Também a democracia portuguesa se alicerça em alguns consensos de fundo. Tais consensos foram concertados entre o centro-esquerda e o centro-direita ao longo das últimas décadas em torno de matérias como a integração na UE e na zona euro, a pertença à NATO, uma política externa coerente e, mais recentemente, a necessidade de controlo do défice público. Estes consensos foram revalidados no dia 4 de Outubro por 70% dos portugueses que votaram no PS ou na coligação e recusados por 20%, em números redondos. Àqueles que pretendem deduzir uma maioria de esquerda no Parlamento seguindo um critério puramente aditivo recomendava-se que fizessem também esta adição. A adesão do PCP e do BE a tais consensos seria por isso bem-vinda e mostraria compreensão pela escolha da larga maioria dos cidadãos. Se tal sucedesse, tornar-se-ia possível, em teoria, uma convergência verídica entre o PS e essas forças políticas em torno de matérias de política social, laboral ou fiscal. Nunca é de mais lembrar que no Portugal do PREC o socialismo democrático se afirmou pela identificação de um “elemento externo constitutivo”: o PCP e o seu projecto hegemónico. Quarenta anos depois, o PCP já não tem condições para receitar tal projecto ou para ser esse adversário constitutivo, mas a sua dogmática, salvo retoques cosméticos, pouco evoluiu.

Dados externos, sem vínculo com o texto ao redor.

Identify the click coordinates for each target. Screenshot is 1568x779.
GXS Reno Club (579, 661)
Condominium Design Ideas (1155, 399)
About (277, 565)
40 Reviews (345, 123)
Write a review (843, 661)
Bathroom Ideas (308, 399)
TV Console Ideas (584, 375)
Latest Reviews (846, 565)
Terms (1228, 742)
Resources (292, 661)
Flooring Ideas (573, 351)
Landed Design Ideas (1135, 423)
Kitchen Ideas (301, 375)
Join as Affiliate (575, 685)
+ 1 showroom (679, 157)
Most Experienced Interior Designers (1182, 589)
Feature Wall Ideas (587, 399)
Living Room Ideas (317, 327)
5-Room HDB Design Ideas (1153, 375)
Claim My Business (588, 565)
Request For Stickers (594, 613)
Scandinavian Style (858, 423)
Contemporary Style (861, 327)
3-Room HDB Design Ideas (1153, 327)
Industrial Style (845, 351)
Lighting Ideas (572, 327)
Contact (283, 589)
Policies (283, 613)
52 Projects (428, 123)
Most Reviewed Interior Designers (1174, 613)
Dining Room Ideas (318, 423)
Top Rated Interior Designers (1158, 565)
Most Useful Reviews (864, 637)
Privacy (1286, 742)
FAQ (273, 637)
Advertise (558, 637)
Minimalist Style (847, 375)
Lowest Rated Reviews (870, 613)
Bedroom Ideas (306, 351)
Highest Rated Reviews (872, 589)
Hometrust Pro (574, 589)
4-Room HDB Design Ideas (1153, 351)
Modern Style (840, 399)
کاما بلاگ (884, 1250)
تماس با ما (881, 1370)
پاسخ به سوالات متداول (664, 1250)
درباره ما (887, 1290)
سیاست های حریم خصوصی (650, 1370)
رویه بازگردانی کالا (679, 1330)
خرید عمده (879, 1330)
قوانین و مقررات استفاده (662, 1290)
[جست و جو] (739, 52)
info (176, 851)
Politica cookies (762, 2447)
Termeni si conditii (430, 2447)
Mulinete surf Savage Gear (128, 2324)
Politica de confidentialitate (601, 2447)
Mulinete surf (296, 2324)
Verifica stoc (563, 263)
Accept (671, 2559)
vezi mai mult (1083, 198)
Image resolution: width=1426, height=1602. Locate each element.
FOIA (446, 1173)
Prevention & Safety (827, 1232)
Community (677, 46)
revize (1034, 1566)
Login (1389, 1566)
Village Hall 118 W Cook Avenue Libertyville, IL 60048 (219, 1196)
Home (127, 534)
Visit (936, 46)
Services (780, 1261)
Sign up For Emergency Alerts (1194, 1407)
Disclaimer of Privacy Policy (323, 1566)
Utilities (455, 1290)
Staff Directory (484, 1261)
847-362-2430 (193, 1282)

Os deslizes cometidos durante a campanha eleitoral não apagam, de uma penada, o recomendável currículo de António Costa, homem de reconhecido talento negocial e habilidade política. É desta estirpe de qualidades que o PS precisa neste momento crítico para se assumir não como aquilo que alguns socialistas quiseram que ele fosse durante a campanha – um partido contestatário – mas como aquilo que sempre foi: um partido de governo que, com Mário Soares ou com António Guterres, privilegiou o progresso negociado no quadro dos consensos de fundo acima enunciados, quando não com outros partidos, com a sociedade civil.